[D-71] train_fim 1

Posted Dec 16, 2025

By Yoojin Kim

7 min read

[D-71] train_fim 1

set up

/kim/causal/modeling_bigs_gen.py
/kim/causal/configuration_bigs.py
/kim/causal/train_fim.py
/shared/STG/zhang_dataset/issues_eval.jsonl issues_train.jsonl code_train.jsonl

  
/mnt/gpfs/work/kim/causal/train_fim.py:590: FutureWarning: `tokenizer` is deprecated and will be removed in version 5.0.0 for `MyTrainer.__init__`. Use `processing_class` instead.
  trainer = MyTrainer(
Detected kernel version 4.18.0, which is below the recommended minimum of 5.5.0; this can cause the process to hang. It is recommended to upgrade the kernel to the minimum version or higher.
The tokenizer has new PAD/BOS/EOS tokens that differ from the model config and generation config. The model config and generation config were aligned accordingly, being updated with the tokenizer's values. Updated tokens: {'eos_token_id': 2, 'bos_token_id': 1, 'pad_token_id': 2}.
  0%|          | 0/37116 [00:00<?, ?it/s]You're using a RobertaTokenizerFast tokenizer. Please note that with a fast tokenizer, using the `__call__` method is faster than using a method to encode the text followed by a call to the `pad` method to get a padded encoding.
../aten/src/ATen/native/cuda/Indexing.cu:1290: indexSelectLargeIndex: block: [653,0,0], thread: [32,0,0] Assertion `srcIndex < srcSelectDimSize` failed.

[...]

I am getting this error because the vocab_size differs from model and tokenizer.(I guess)

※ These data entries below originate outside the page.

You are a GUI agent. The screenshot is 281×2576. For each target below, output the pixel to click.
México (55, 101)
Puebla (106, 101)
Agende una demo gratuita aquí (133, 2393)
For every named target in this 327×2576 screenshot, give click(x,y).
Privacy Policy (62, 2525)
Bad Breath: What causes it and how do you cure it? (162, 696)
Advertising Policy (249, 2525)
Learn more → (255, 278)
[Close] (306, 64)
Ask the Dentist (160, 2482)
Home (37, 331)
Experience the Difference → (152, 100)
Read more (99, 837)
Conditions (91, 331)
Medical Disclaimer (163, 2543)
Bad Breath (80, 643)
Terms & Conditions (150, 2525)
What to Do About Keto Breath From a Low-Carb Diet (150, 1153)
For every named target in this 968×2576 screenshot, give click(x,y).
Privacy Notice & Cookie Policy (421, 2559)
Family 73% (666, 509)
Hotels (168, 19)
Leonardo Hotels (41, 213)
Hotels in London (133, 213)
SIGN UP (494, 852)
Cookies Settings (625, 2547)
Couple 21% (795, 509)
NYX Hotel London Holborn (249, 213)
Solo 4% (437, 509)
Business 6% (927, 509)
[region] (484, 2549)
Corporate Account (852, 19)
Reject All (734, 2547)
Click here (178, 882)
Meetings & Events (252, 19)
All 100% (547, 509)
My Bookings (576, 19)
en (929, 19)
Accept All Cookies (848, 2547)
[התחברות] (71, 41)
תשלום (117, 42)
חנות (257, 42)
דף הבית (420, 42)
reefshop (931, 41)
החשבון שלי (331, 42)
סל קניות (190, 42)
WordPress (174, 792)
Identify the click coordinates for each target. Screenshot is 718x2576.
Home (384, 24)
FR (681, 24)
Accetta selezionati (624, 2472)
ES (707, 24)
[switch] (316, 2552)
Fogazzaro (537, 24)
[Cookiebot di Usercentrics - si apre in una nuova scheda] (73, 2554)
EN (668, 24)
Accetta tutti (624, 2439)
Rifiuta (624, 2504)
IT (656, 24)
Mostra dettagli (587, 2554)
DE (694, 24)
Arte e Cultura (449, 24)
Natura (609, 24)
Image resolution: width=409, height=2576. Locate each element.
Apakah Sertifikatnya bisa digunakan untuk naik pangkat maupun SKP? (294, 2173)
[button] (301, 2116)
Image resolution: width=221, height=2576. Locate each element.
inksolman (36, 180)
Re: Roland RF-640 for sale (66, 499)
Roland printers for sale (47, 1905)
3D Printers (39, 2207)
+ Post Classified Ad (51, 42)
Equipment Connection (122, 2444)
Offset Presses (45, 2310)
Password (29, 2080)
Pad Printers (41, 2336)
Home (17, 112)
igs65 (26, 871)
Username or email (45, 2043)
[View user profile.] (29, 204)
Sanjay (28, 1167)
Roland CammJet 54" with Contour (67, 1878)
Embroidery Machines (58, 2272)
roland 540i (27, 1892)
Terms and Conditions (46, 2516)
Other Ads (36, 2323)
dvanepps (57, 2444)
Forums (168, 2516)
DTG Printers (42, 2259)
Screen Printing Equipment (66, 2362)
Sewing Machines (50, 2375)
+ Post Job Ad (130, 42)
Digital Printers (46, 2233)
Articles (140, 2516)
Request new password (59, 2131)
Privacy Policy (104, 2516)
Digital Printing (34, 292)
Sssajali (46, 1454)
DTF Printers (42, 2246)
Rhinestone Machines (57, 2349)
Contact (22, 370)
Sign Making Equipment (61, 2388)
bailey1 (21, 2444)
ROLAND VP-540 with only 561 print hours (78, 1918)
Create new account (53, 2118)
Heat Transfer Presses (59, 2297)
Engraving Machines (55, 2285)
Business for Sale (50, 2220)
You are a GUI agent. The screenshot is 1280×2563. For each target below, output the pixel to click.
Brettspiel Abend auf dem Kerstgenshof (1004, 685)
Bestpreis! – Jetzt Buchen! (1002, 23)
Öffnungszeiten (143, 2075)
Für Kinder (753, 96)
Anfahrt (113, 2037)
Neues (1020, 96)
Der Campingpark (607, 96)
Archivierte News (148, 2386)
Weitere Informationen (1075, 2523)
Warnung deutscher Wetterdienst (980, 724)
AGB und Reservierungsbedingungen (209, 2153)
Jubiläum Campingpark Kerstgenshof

But just before I added static / dynamic / fixed attributes in configuration file.

Getting tones of:

../aten/src/ATen/native/cuda/Indexing.cu:1290: indexSelectLargeIndex: block: [554,0,0], thread: [95,0,0] Assertion srcIndex < srcSelectDimSize failed.

We enabled synchronous error reporting (export CUDA_LAUNCH_BLOCKING=1 in sbatch script).

Debug train_fim / class MyTrainer / compute_loss:

Open to see code:

  
# In train_fim.py, inside MyTrainer.compute_loss:

# ... (lines for max_len, input_ids, labels)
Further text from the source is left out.